Elias Hawila, a Palestinian medical student with Israeli citizenship from Haifa, considers the video “pure propaganda.”
“One does not know whether to laugh at the absurdity of the situation or be sad that she and her mother are being used in this way,” he explains, adding: “Her mother sounds like she is trying to sell some sort of laundry detergent, not trying to convince parents to send their own children to use violence against their own people!”
From a Christian background himself, Hawila calls the effort to promote conscription a “ludicrous” idea, explaining that he “strongly objects to the government’s false notion of integrating the Christian population.”
“Palestinians were always made up from different religions and all are an integral part of Palestinian society,” he adds.
The possibility of compulsory recruitment of Christians into the Israeli army raises the specter of the Druze and the process of thorough de-Arabization the community has experienced since Israel’s founding. The Druze are a religious minority for whom compulsory military service was instituted in 1957.
Generations of youths in the Druze community have fought for Israel against Palestinians and neighboring Arab states. Today, few Druze identify as Arab, and even fewer as Palestinian, even though they share language, customs, and history with their Arab neighbors.

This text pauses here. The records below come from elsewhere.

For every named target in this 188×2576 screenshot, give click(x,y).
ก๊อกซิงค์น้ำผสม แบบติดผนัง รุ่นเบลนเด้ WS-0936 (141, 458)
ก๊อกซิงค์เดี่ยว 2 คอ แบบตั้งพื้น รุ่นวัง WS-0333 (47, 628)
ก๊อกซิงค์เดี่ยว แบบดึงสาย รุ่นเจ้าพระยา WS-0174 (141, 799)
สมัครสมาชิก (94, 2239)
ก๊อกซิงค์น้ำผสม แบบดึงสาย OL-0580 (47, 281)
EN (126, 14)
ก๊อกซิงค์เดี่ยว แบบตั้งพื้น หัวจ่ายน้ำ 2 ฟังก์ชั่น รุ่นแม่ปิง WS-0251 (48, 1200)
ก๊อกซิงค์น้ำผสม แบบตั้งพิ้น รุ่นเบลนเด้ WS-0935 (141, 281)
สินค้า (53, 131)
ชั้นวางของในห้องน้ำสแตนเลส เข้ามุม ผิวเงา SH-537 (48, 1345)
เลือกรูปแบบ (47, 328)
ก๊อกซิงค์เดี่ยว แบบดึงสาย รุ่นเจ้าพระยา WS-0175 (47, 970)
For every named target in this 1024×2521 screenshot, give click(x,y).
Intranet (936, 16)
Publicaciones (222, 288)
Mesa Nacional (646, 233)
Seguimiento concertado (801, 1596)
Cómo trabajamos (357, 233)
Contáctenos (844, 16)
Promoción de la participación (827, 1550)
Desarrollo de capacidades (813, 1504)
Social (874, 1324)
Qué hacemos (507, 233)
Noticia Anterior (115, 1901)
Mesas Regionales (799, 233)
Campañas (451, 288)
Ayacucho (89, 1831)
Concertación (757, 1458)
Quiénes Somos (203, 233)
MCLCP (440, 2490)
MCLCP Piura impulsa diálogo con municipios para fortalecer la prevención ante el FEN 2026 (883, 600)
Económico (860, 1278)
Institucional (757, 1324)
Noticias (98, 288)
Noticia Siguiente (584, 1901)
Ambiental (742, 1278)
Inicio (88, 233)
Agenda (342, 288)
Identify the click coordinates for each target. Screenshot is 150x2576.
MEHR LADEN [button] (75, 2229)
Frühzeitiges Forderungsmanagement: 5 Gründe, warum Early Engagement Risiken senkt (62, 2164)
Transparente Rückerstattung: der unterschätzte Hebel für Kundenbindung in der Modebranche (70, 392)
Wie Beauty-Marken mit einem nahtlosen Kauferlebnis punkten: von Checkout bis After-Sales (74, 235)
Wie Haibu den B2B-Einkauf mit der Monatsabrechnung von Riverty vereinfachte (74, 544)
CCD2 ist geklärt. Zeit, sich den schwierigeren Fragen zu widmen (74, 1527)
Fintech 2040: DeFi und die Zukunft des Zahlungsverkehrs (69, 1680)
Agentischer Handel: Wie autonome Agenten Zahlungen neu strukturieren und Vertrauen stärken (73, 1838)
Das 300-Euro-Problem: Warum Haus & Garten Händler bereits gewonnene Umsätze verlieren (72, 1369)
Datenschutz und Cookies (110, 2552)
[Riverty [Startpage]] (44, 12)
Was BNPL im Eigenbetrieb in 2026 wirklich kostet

“There is a fear that the experience of the Druze will be repeated with Christians through the implementation of forced conscription,” Nassar of Baladna explains.
Her organization supports a growing movement among Druze youth to refuse conscription, but the movement still faces an uphill battle within the community.
Nassar does not believe that Israeli authorities will succeed this time around, however, stressing that Palestinians are more “aware and organized” than they used to be.
“They say it’s a Druze issue, but it’s not. It’s not a Christian issue. These are national issues,” she stresses.
“We must all work together to fight.”